Instructions for the task> Copy out every line of the records below word for word, omitting the pictures.

Entries shown>
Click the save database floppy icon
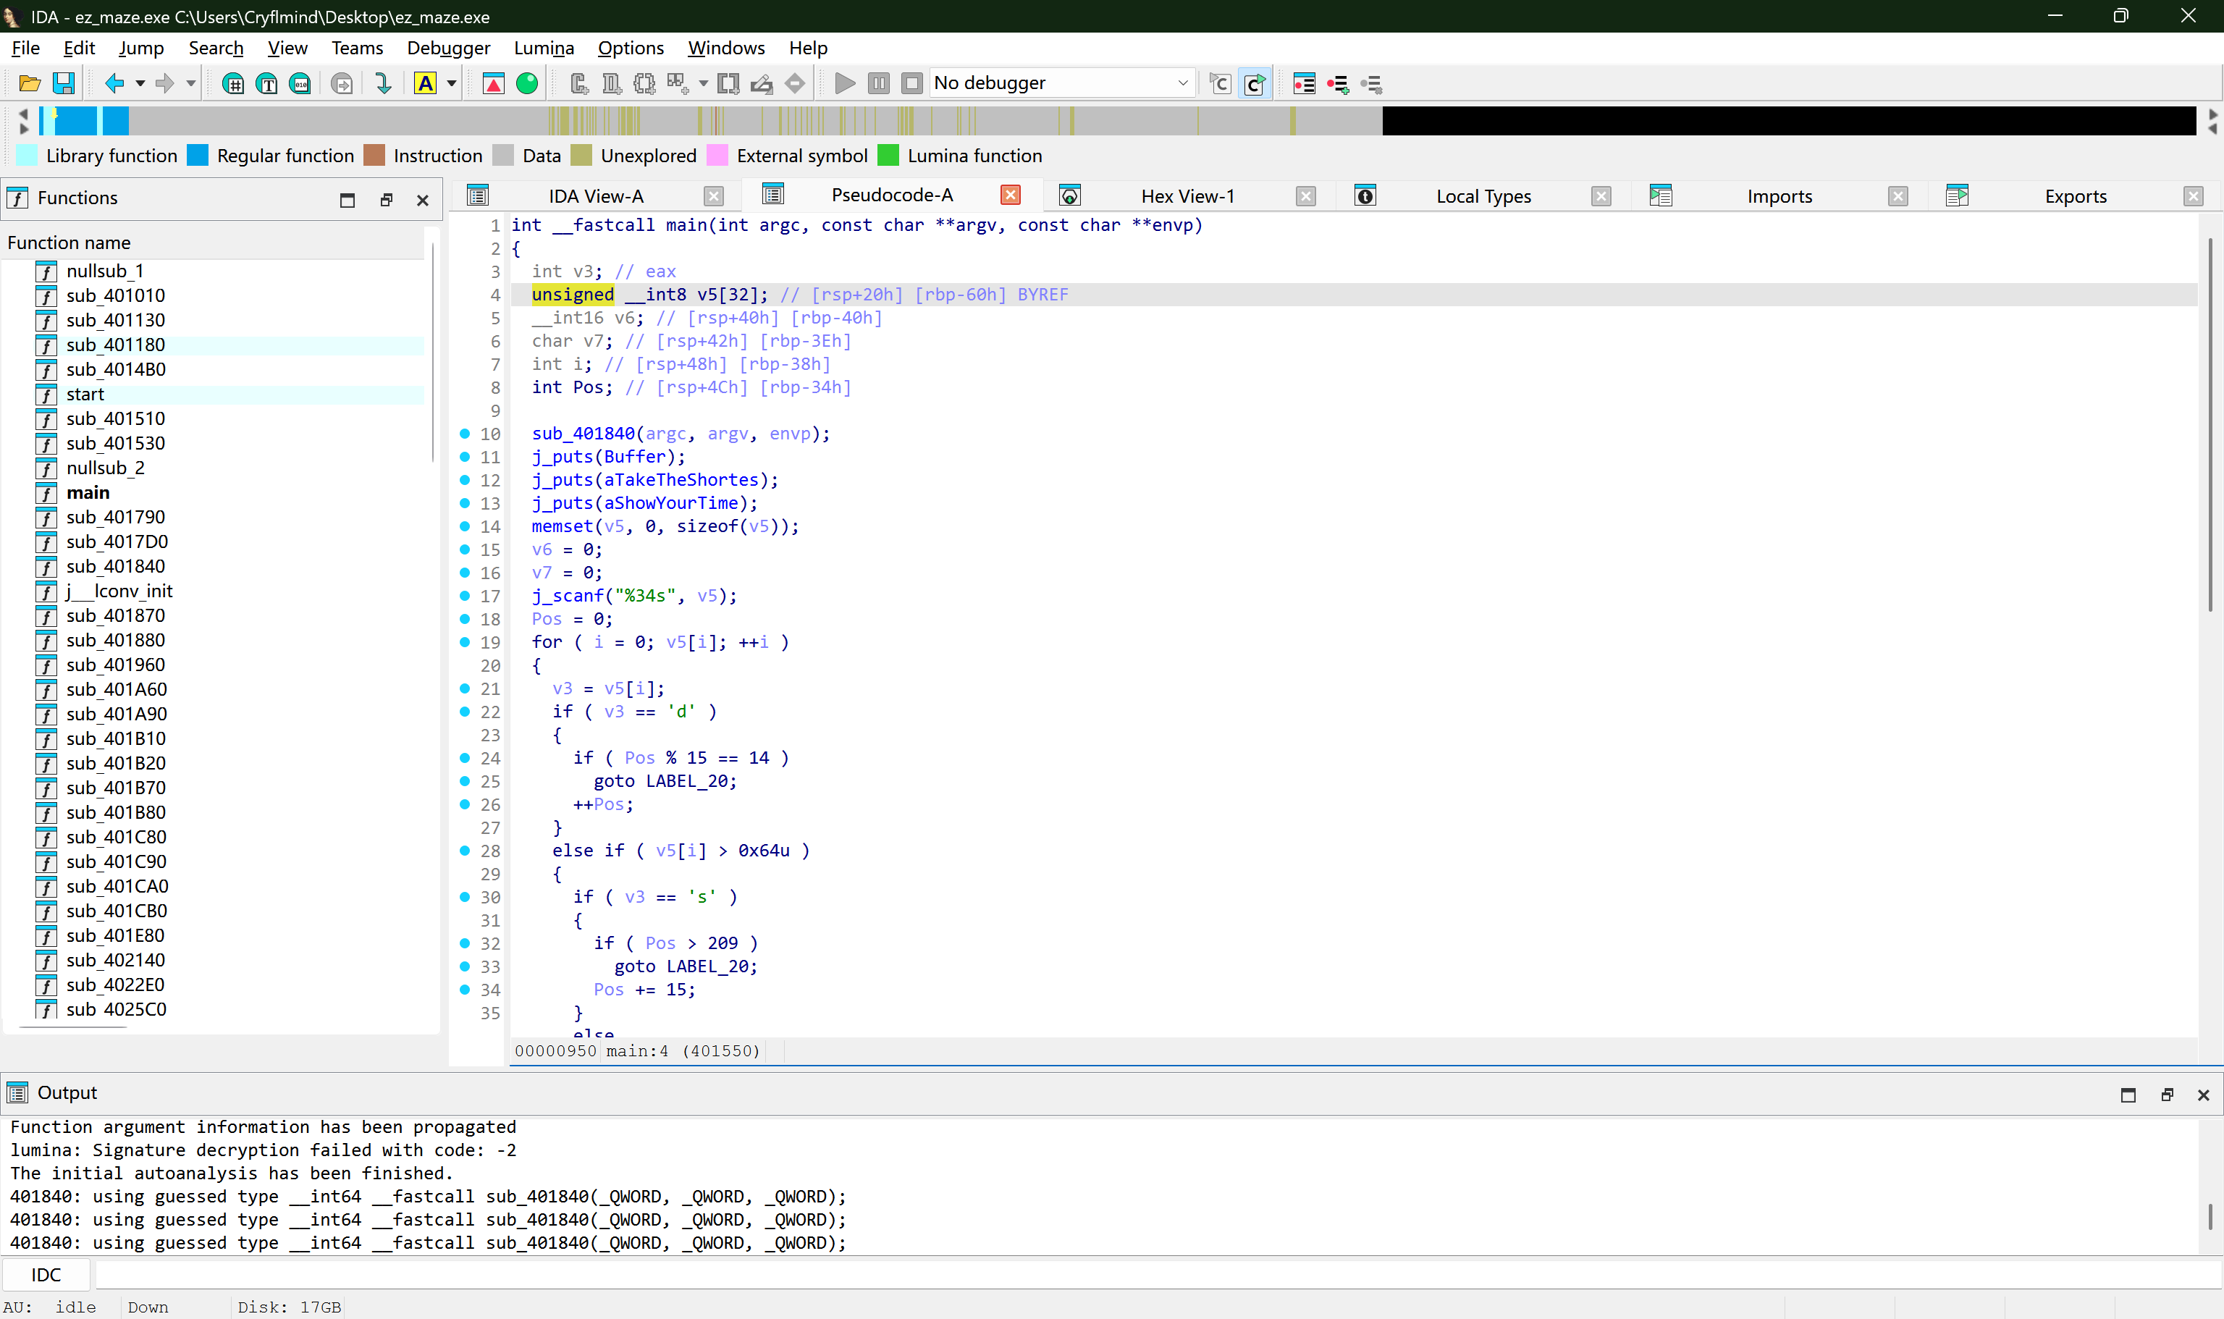 [64, 84]
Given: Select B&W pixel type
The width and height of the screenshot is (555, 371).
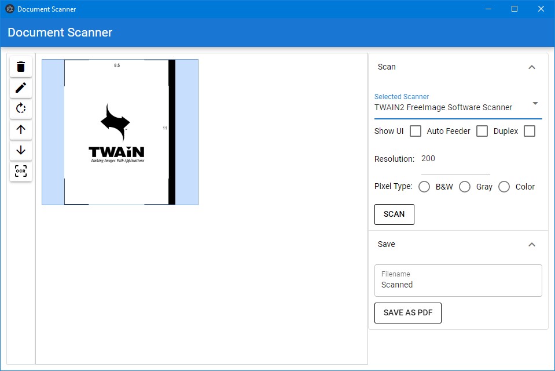Looking at the screenshot, I should (424, 187).
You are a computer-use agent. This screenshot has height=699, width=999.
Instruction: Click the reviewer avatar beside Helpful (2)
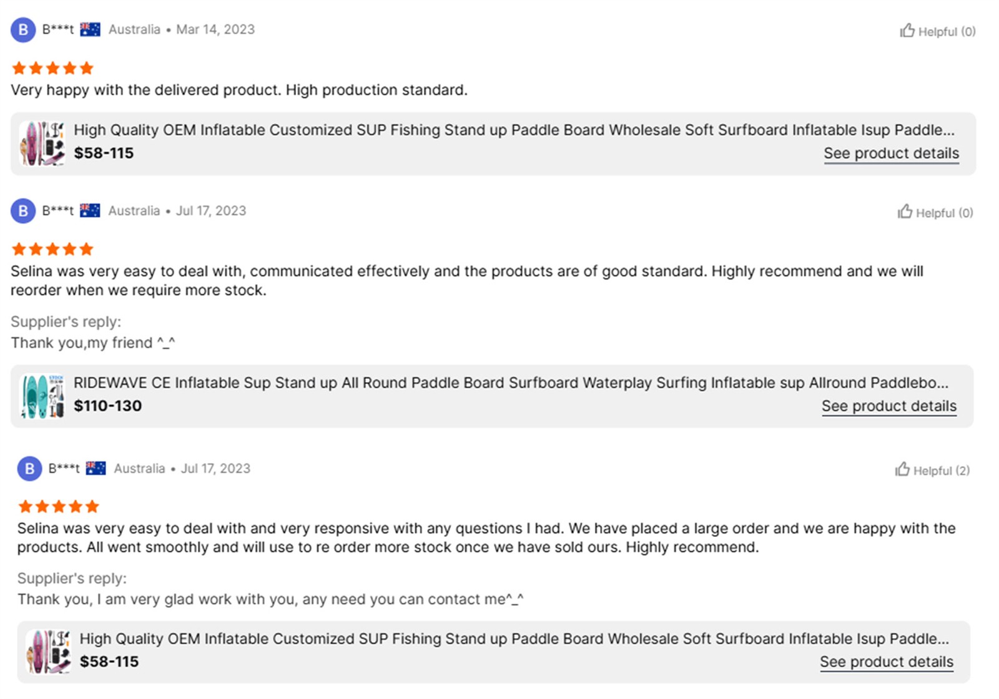pos(29,469)
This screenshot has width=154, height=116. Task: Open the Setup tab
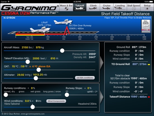click(x=147, y=7)
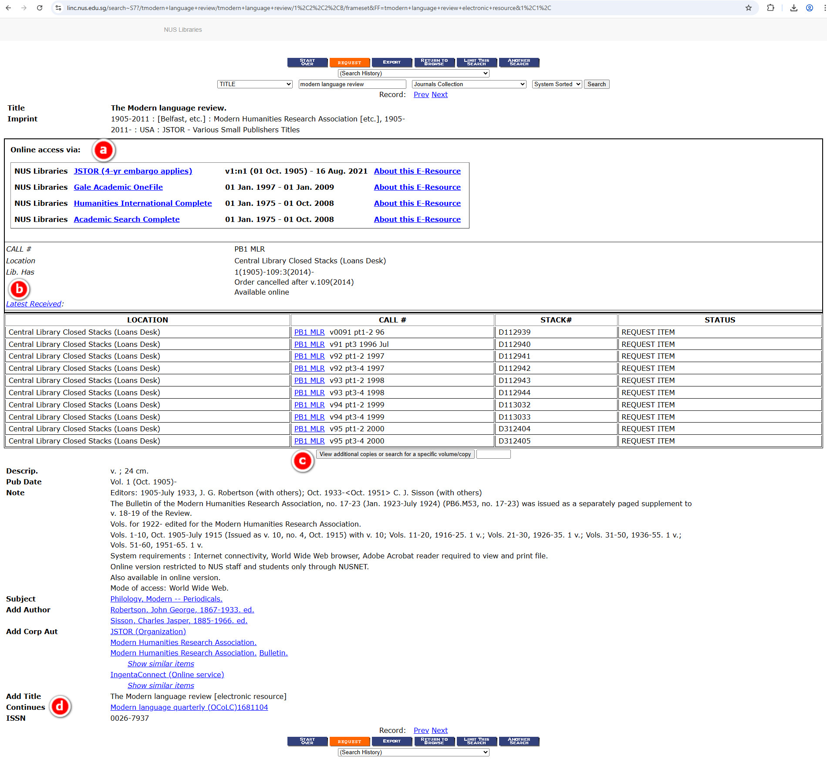Click View additional copies or search button
Viewport: 827px width, 759px height.
click(x=395, y=454)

Task solution>
Click the save database floppy icon
 [64, 84]
Given: Select B&W pixel type
The width and height of the screenshot is (555, 371).
Looking at the screenshot, I should (424, 187).
You are a computer-use agent. This screenshot has height=699, width=999.
Instruction: Click the reviewer avatar beside Helpful (2)
pos(29,469)
This screenshot has width=154, height=116. Task: Open the Setup tab
click(x=147, y=7)
Click View additional copies or search button
Viewport: 827px width, 759px height.
click(x=395, y=454)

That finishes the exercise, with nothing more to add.